Cada pueblo es dueño de su destino, y el nuestro eligió al vecindario foráneo como epítome de un futuro esperanzador, quizás ante nuestra incapacidad natural de no avanzar en algún sector económico que no fuera el que rodea al de los servicios. Ni esto ha sido la cuenca del Rin-Ruhr, para entendernos, ni es el territorio de las virtualidades tecnológicas californianas, ni tampoco parece que sea el de los chips de los mares del sur asiásticos. En los ochenta se vislumbró otro camino en las políticas industriales, o al menos se intentó, pero uno cree que la mitificación antropológica (de dónde venimos), el impulso político (en busca de lo inmediato y electoral) y el transporte barato acabaron venciendo, y a partir de entonces se volvió a lo que mejor sabe hacer esta tierra, lo ancestral, es decir, 'lo nostre'. Comprar y vender. El comercio primitivo. El inmemorial trasiego de productos. Solo que ahora en lugar de vender y exportar naranjas y caquis, o despachar pescado del Cabanyal en la plaza del Mercat, lo que 'compramos' son turistas. Vienen masas humanas, gastan mucho o poco, regresan a sus saloncitos indígenas, y la rueda vuelve a comenzar. Sencillo, cómodo. País de comerciantes (la burguesía de aquí pasó del comercio a las finanzas sin escala en la condición productiva, con las debidas excepciones) y, ahora, país de hosteleros. Ni las izquierdas de Ribó frenaron la proliferación malthusiana de bares y apartamentos.

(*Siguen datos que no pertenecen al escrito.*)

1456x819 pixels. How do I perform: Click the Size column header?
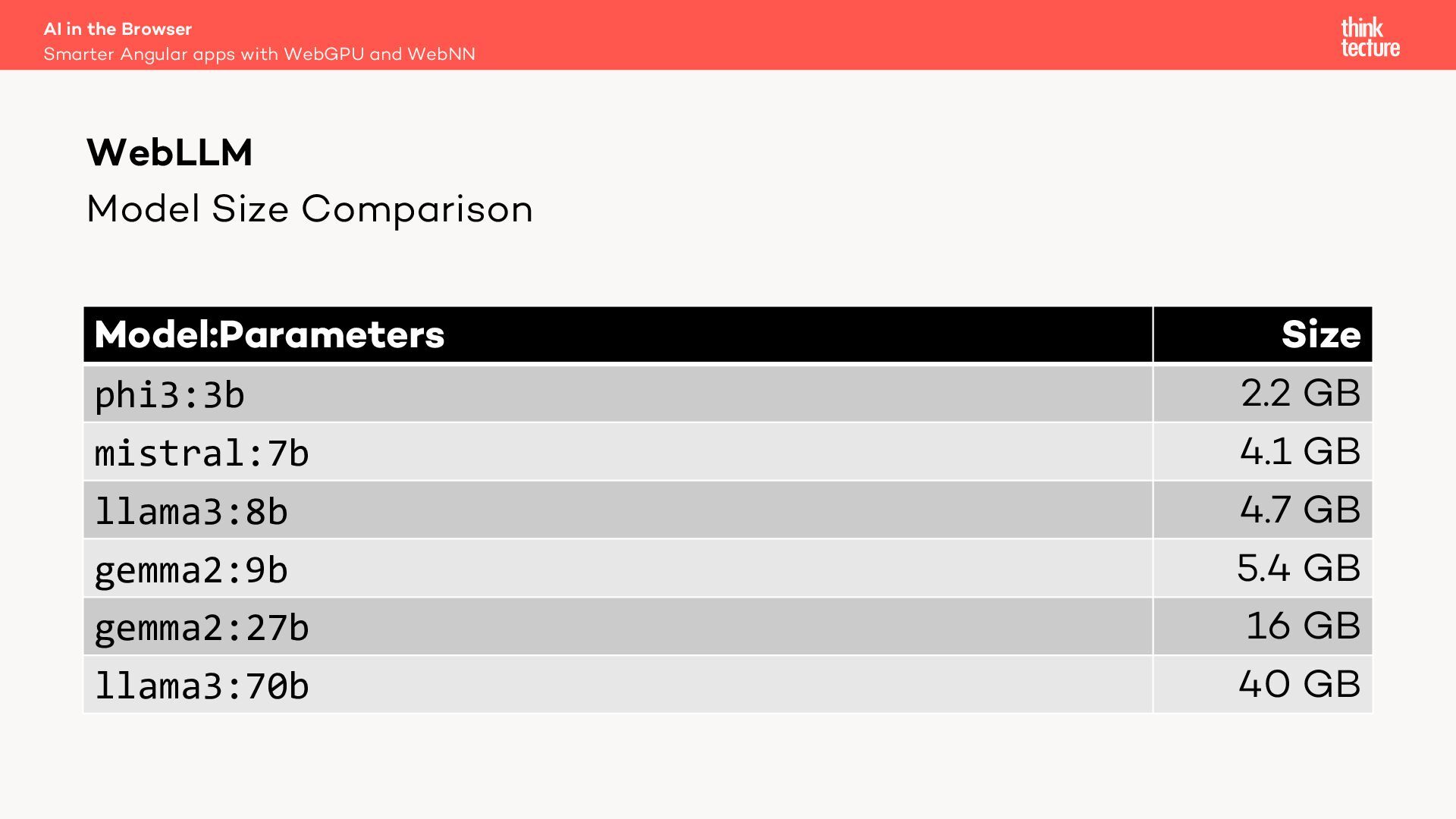(x=1320, y=334)
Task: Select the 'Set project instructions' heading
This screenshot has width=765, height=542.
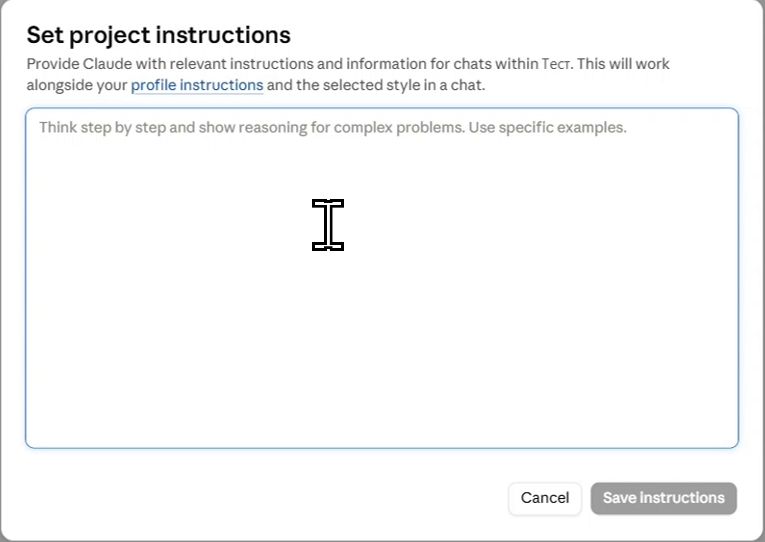Action: pos(159,36)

La inestabilidad de ese motor económico se hace patente de nuevo, como ya sucedió con la pandemia

El modelo, claro, tiene su contrapartida diabólica. Temporalidad en el trabajo, burbuja que bien se puede desinflar debido a los factores externos (la pandemia, conflictos bélicos, países pujantes de ofertas similares...), vivienda urbana a precios desorbitados, éxodo vecinal de los centros históricos, molestias residenciales, pérdida de identidad, merma cohesionadora, metamorfósis acelerada del paisaje urbano, en fin, levedad económica en un mercado singular, etéreo y heterogéneo. Riqueza hoy, sí. ¿Mañana?... Mañana, Dios dirá. Dios o el cielo. Como toda la vida. Como dicta la caracteriología valenciana. ¿Es que acaso durante siglos no ha pedregado cuando el arroz y la naranja y los olivos y las vides estaban al punto de cosecha? Ya nos apañaremos. O ya mutaremos galopando sobre la «destrucción creativa» de Schumpeter, por decirlo a lo grande.

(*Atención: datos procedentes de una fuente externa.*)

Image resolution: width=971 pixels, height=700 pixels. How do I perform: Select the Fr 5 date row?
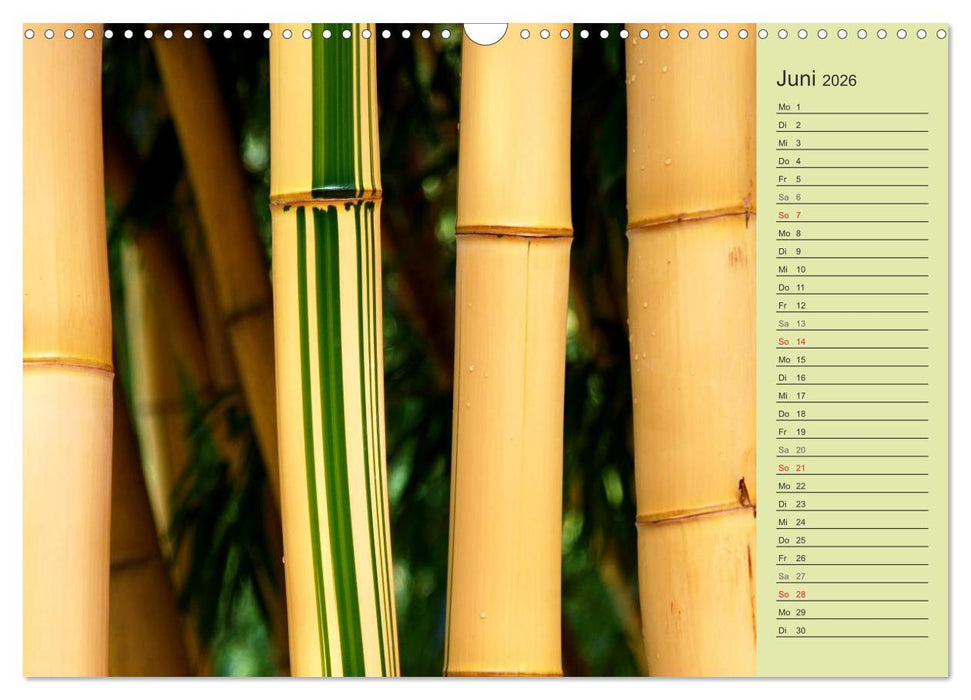pyautogui.click(x=851, y=179)
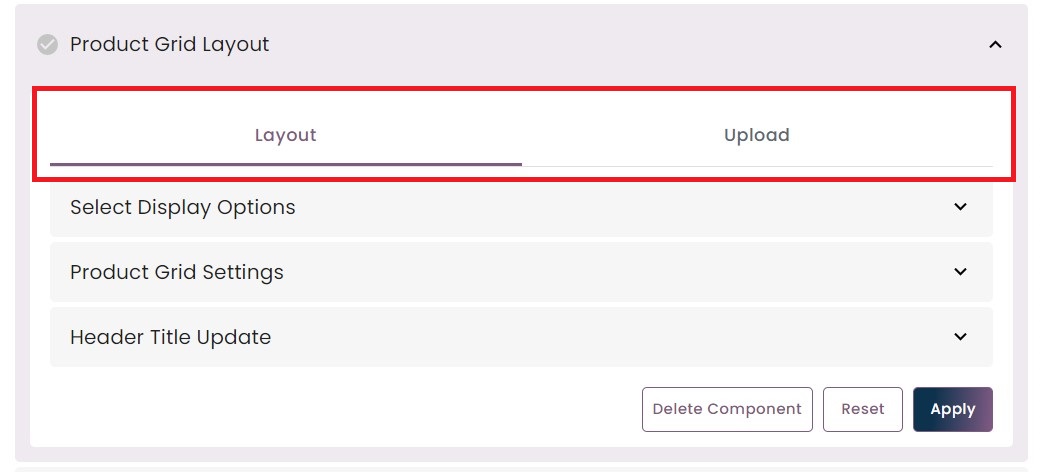
Task: Collapse the Product Grid Layout panel chevron
Action: (x=995, y=45)
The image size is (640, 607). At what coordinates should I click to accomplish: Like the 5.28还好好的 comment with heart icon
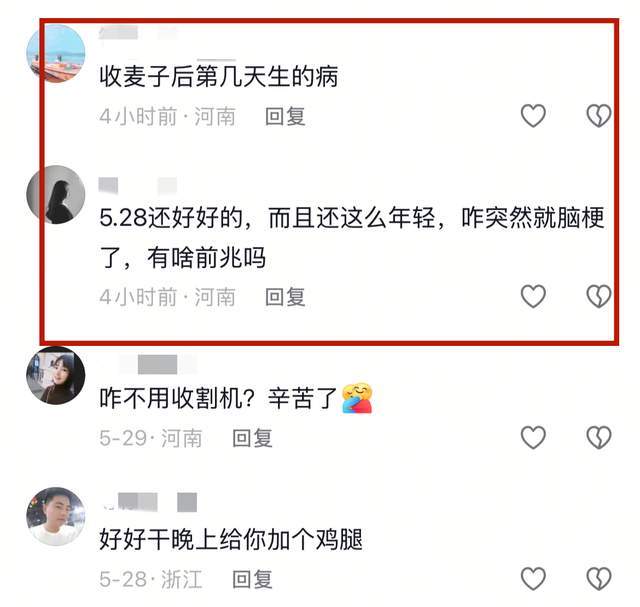pyautogui.click(x=533, y=296)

Eso sí, la política está para ajustar, atemperar o corregir los abusos y desmadres, y sobre todo para analizar los fenómenos multiplicadores, por si las moscas económicas los desinflan. Como sabían hasta lo golfillos de Baroja, siempre hay que tener un plan B. La anterior consellera de turismo confundía el análisis de la condición singular del fenómeno turístico, y sus objeciones, con la xenofobia, olvidando que la xenofobia, para serlo, ha de incorporar en su raíz una posición de dominio, y aquí parece que es el turismo el que domina: solo hay que ver los decretos últimos, que cuidan a los foráneos como antiguos reyes babilónicos. Al vecindario se le protege también, pero de otra manera: como provectos árboles centenarios o animalitos del Señor amenazados de extinción. El otro día, en la calle Turia -que no está al lado de la Lonja, precisamente- un cartel advertía: 'Vecinos en peligro de extinción'. Tal cual como el aguilucho cenizo, que paralizó las obras del aeropuerto de Castellón, debido al peligro que comportaba para la especie la alteración inesperada de su periodo de nidificación. Dicho lo cual, uno es enormemente partidario del turismo, a ver qué otra salida hay, no vamos a descender al estadio de los cazadores/recolectores. Somos ya todos turistas después de pasar la enfermedad postmoderna, bien de nuestros espacios, bien de nuestras almas. Las ciudades oscilan, se tambalean y regresan a sus mitos originales. Antes, los pescadores del Cabanyal, los agricultores de la huerta, el personal que bajaba de Teruel pastoreando a los pavos por Navidad, todos vendían y compraban en la plaza del Mercat, a los pies de la Lonja, donde gritó El Palleter. Ahora, en esa misma plaza, los señores turistas sacan sus fotos y se besan, enamorados y felices. Polvo seréis, más polvo enamorado. El mundo cambia. La vida continúa. Sólo hay que rogarles a los señores turistas que no se amontonen.